8. Recognizing and challenging extreme love beliefs.

ROCD sufferers often hold onto excessive beliefs about the ideal nature of relationships. These beliefs dictate how one should feel (e.g., constantly in love, devoid of negative emotions), think (e.g., free of doubts or critical thoughts), and act (e.g., never looking at others) when in the “right” relationship.

Clutching onto these extreme love beliefs reinforces the perception of one’s thoughts and emotions as abnormal, fostering obsessive tendencies. For example, engaging in questions such as “What’s wrong with me if I’m feeling bored while with my partner?” or “Can this be the right relationship if I’m experiencing doubt?” actively maintains the ROCD cycle.

The initial step in addressing extreme love beliefs involves acknowledging their learned nature rather than considering them absolute truths. These beliefs often stem from early exposure to relationship models, familial influences, and societal portrayals of romance prevalent in Western culture.

Subsequently, individuals should assess the costs associated with closely adhering to these beliefs, such as experiencing shame regarding their thoughts and feelings or engaging in prolonged deliberations about their relationships. Exploring alternative beliefs, such as recognizing that loving relationships encompass a spectrum of emotions, can offer valuable insights into recalibrating one’s perspective on relationships and changing their experience of the relationship.

9. Partner disclosure.

Many individuals with ROCD feel compelled to hide their doubts and uncertainties about their relationships from their partners, viewing them as abnormal or inappropriate. Alternatively, some may fear the repercussions of disclosing their distressing thoughts.

However, concealing one’s doubts only amplifies their significance, intensifying anxiety each time they resurface. Prolonged concealment fosters feelings of shame and guilt, both for having doubtful thoughts and for withholding them, further isolating the individual and distancing them from their partner. Sharing their experience can alleviate this burden, lessening feelings of isolation and emotional strain.

Navigating the disclosure of ROCD to a partner requires sensitivity. In the treatment of ROCD, it is advisable to involve the partner when the individual feels ready, in a manner that is suitable to both parties.

Beginning by providing the partner with a foundational understanding of OCD as a condition characterized by distressing thoughts accompanied by compulsions can facilitate the conversation. Then, one could describe the nature of their OCD, in which their distressing thoughts are focused on relationship-related issues.

When disclosing ROCD to a partner, it is advisable to avoid delving into the specific content of one’s intrusive thoughts. Instead, engaging in a broader conversation about relationship questions, their distressing impact on ROCD sufferers, and the way they escalate into compulsions is recommended. Such conversations are often best facilitated in a therapeutic setting where the partner can join the discussion.

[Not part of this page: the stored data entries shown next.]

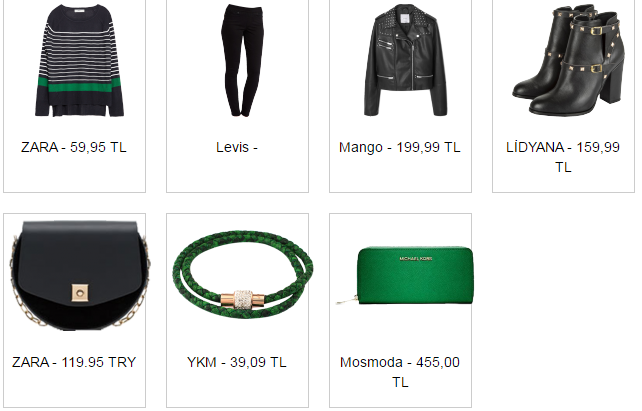This screenshot has height=411, width=642.
Task: Open the black Levis jeans image
Action: 242,61
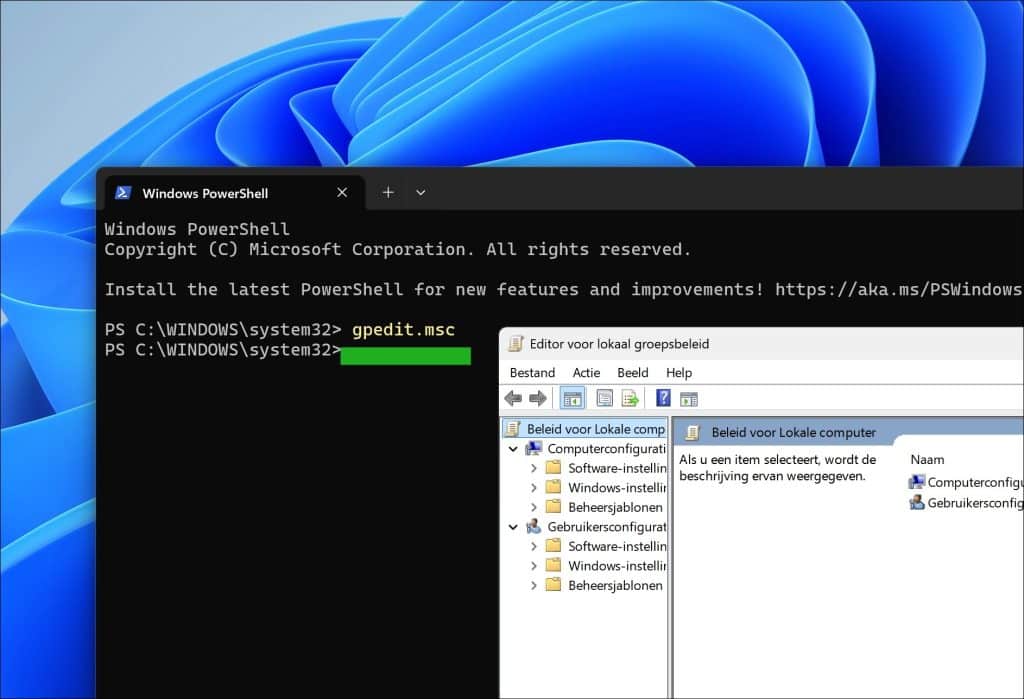Toggle the action pane toolbar icon
This screenshot has width=1024, height=699.
point(690,397)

An additional objective of disclosing ROCD to a partner is to foster a collaborative alliance. Partners can be guided to empathetically acknowledge the distress experienced by the individual with ROCD while not participating in their compulsions.

For example, partners may answer repetitive questions like “Do you genuinely love me?” because they think doing so is helpful. However, repeatedly answering such questions facilitates the individual’s engagement in compulsions. Thus, refraining from answering while showing empathy for the individual’s distress will help them effectively practice response prevention.

Considerate disclosure of one’s ROCD can transform the partner into a supportive ally, aiding in alleviating the burden of concealment and contributing to effective coping with ROCD.

Conclusion

Coping with ROCD can be challenging and confusing. Effective treatment provided by an OCD specialist offers guidance and support through the outlined steps, empowering clients to become present and engage more fully in their relationships while overcoming the constraints of ROCD. This process facilitates the development of meaningful and fulfilling relationships.